The last two categories offer diagnostic support to interpret and draw inferences from what has already taken place and what can happen in the future, respectively. Cost reporting and analysis is about explanation. Decision support with cost planning is about possibilities.
What? So what? Then what?
The message here is that the value and usefulness of accounting information increase, arguably at an exponential rate, from the cost accounting to decision making. Cost reporting displays the reality of what has happened, and provides answers to “What?” That is, what did things cost last period?
However, an obvious follow-up question should be “So what?” That is, based on any questionable or bothersome observations from the management accounting information, is there merit to making changes and interventions? How relevant to improving performance is the outcome we are seeing?

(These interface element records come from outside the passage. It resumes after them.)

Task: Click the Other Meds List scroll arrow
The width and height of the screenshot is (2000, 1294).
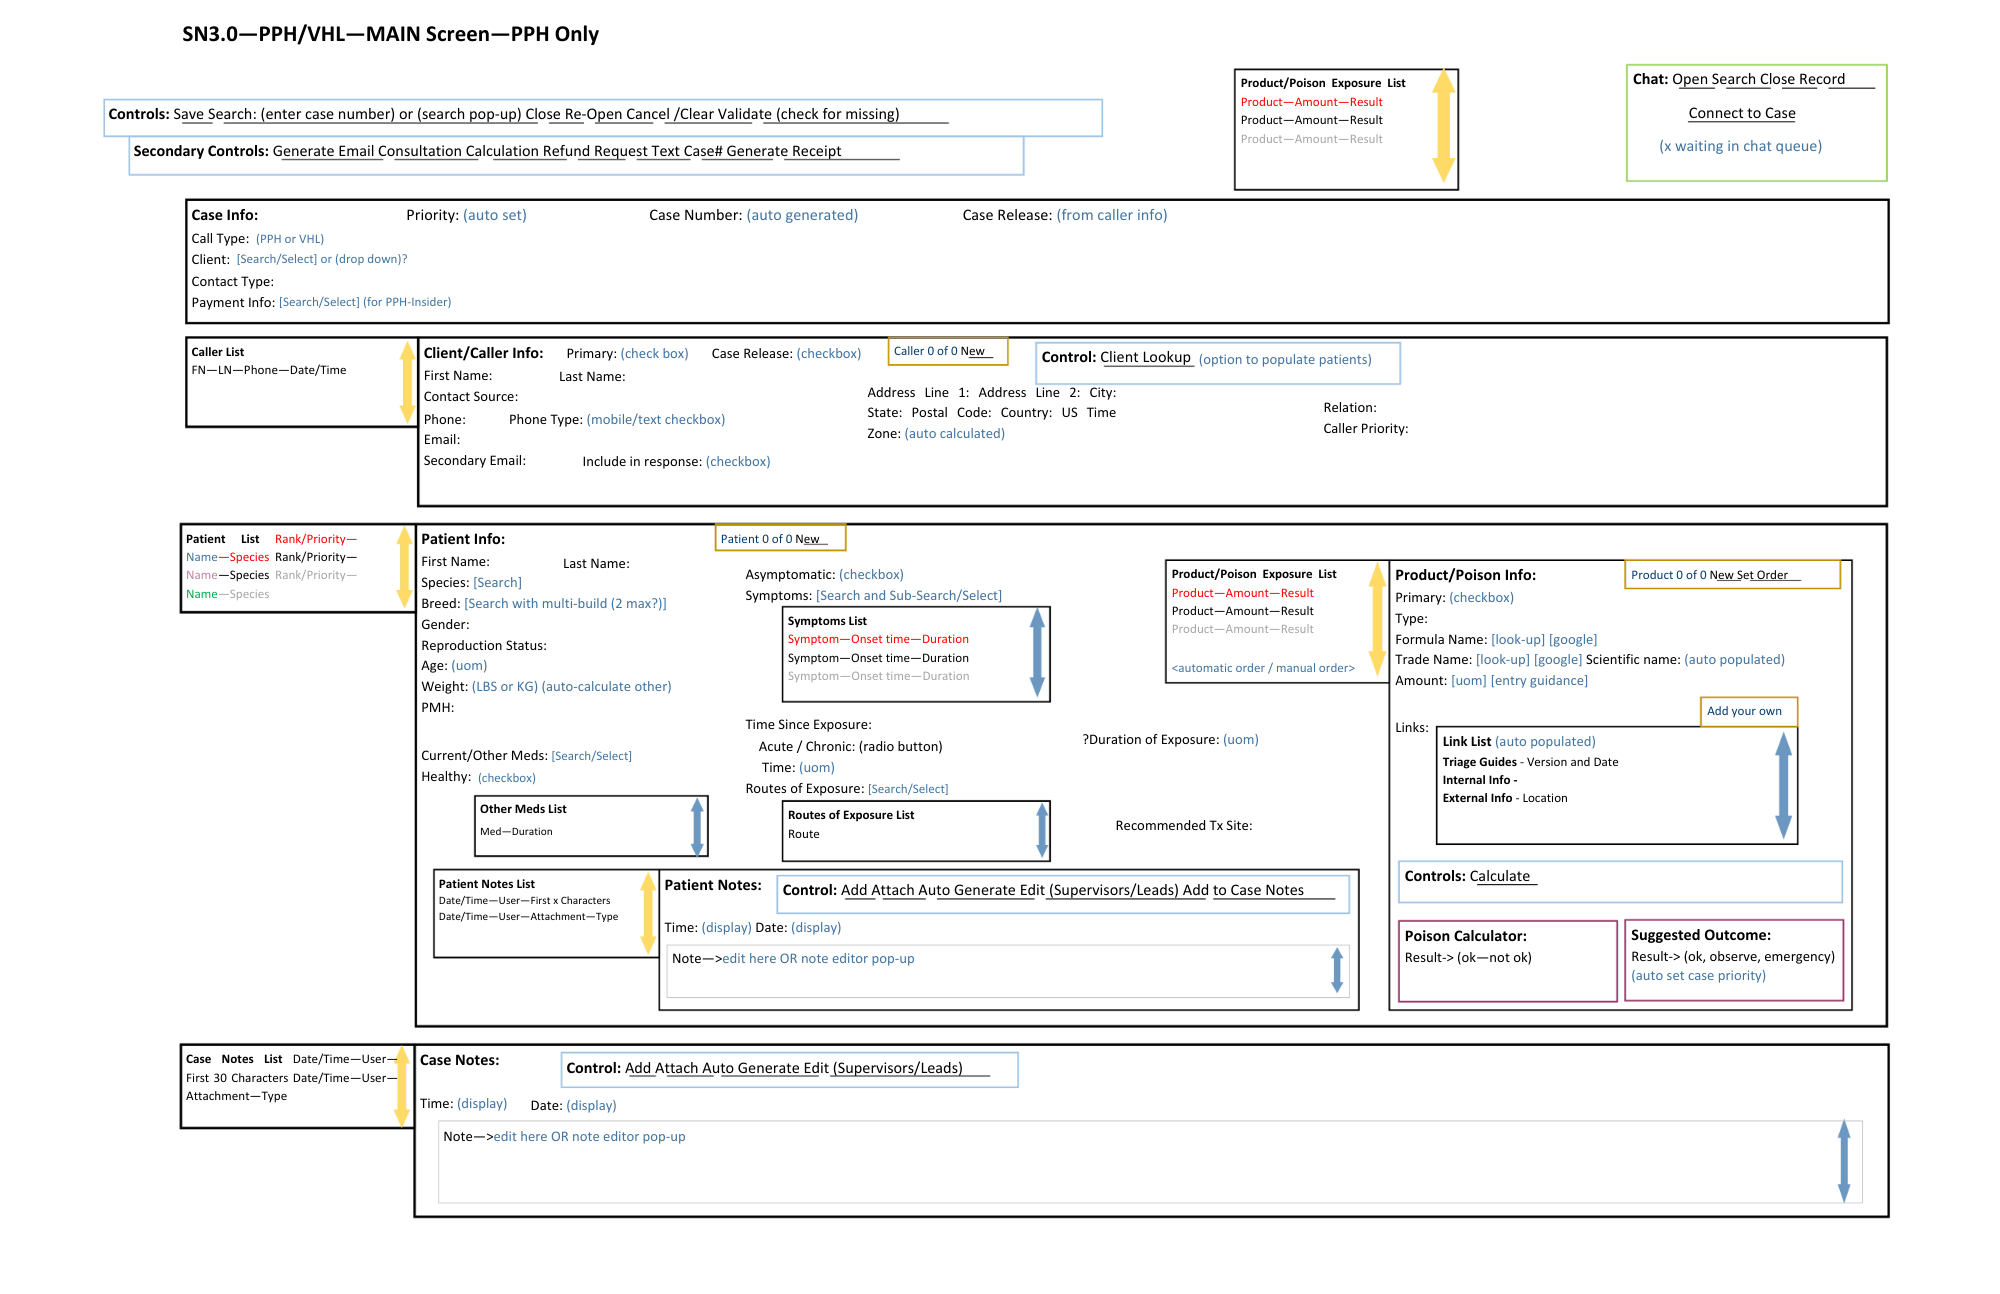Action: click(697, 826)
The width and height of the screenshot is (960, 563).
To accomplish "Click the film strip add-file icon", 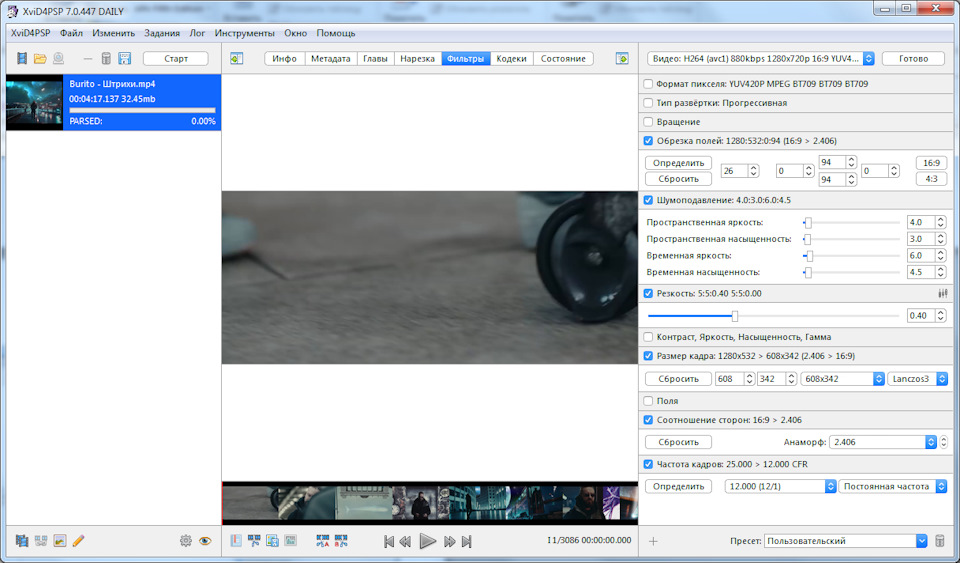I will click(22, 59).
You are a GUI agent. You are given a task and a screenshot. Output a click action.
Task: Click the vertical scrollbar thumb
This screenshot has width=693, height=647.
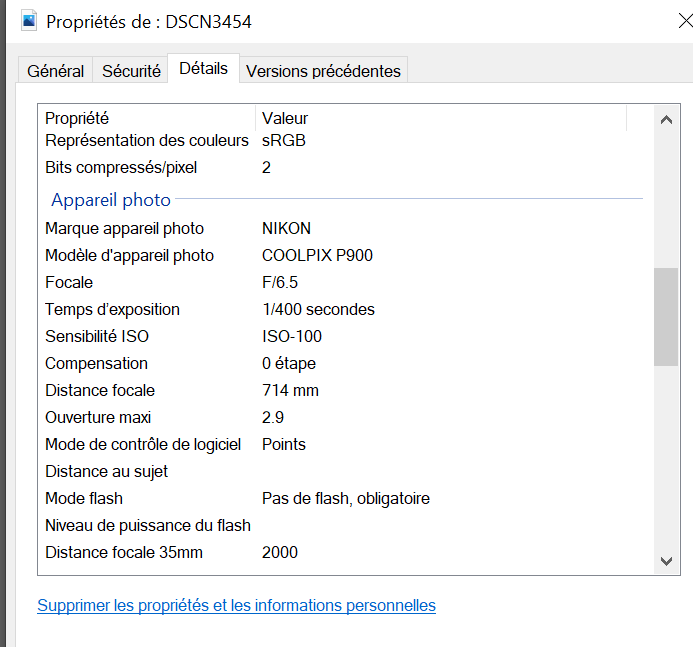[x=666, y=316]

But this leads to the more critical need to propose actions – to make and take decisions – surfaced from cost planning. This is the “Then what?” question. For example, what change can be made or action taken (such as a distributor altering its distribution routes), and what is the ultimate financial impact? Should we internally make a product or deliver a service, or should we purchase it or outsource it?
Business analytics and cost modeling
Of course, any proposed changes will lead to multiple effects on customer service levels, quality and delivery times, but the economic effect on profits and costs should also be considered. This gets to the heart of the widening gap between accountants and decision makers who use accounting data.

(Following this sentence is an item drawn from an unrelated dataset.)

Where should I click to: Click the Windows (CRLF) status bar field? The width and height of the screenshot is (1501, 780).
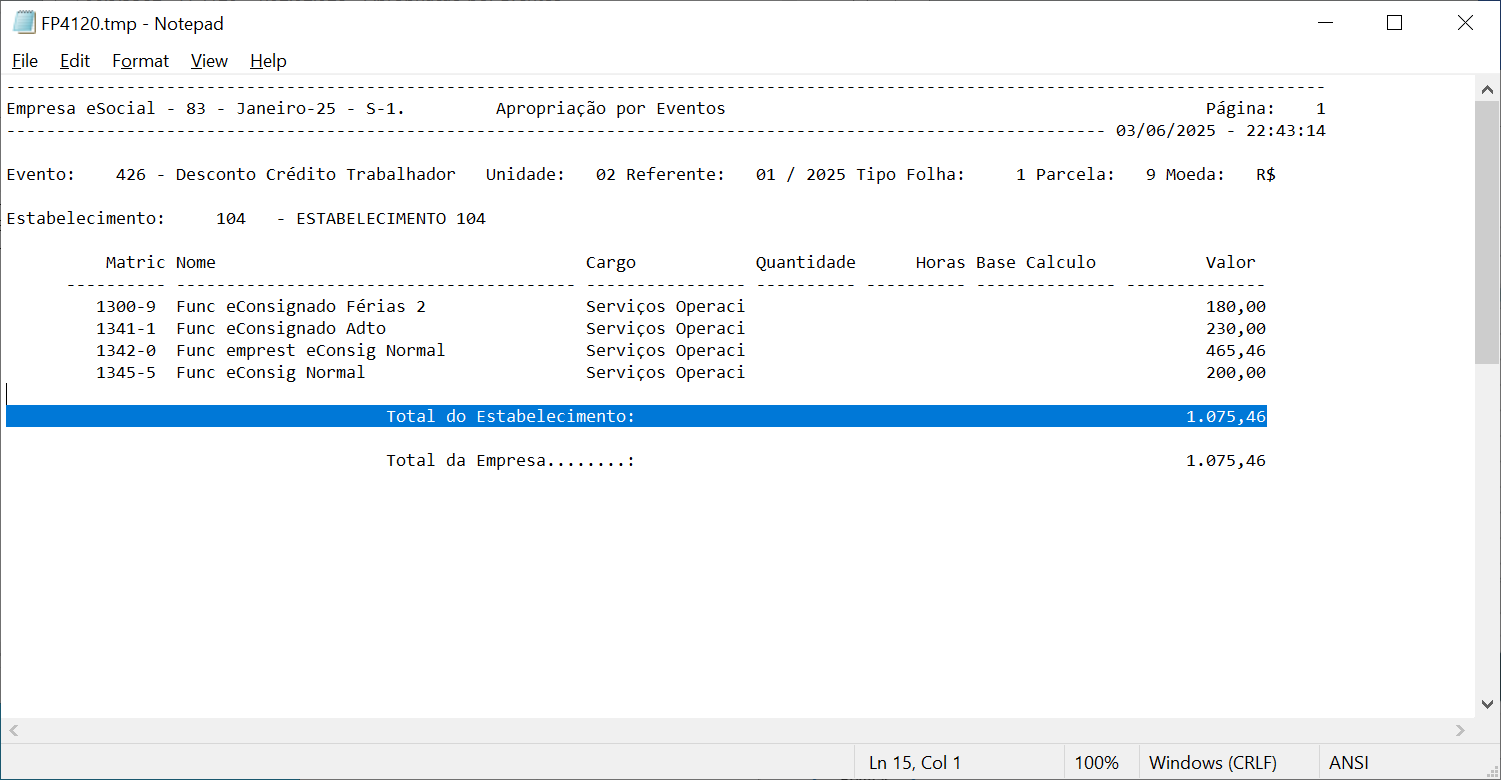1212,763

To close the gap, accountants and FP&A professionals must change their mindset from management accounting to managerial economics which we might describe as “decision-based costing.” They must classify the capacity behavior of their individual resources, employees and assets, as sunk, fixed, step-fixed, or variable. And this classification depends on
- the planning horizon because capacity in the short-term cannot be easily adjusted but it can be as the planning horizon extends (e.g., replacing full-time employees with temporary ones or leasing assets rather than purchasing them), and
- the type of decision being made.
This is where business analytics, especially predictive and prescriptive analytics, comes into play. The ultimate way that managers can test the outcome of decisions is to deploy robust methods of forecasting combined with valid cost-estimating techniques based on reliably measured past-period “calibrated” per-unit-level cost consumption rates, such as from an activity-based costing system. (It is industrial engineering 101 – The forecasted volume and mix times the per-unit-level consumption rate equals the capacity required: the needed headcount and spending with suppliers.) With this information managers will be more confident that what they want to change will have the effect that they expect and desire.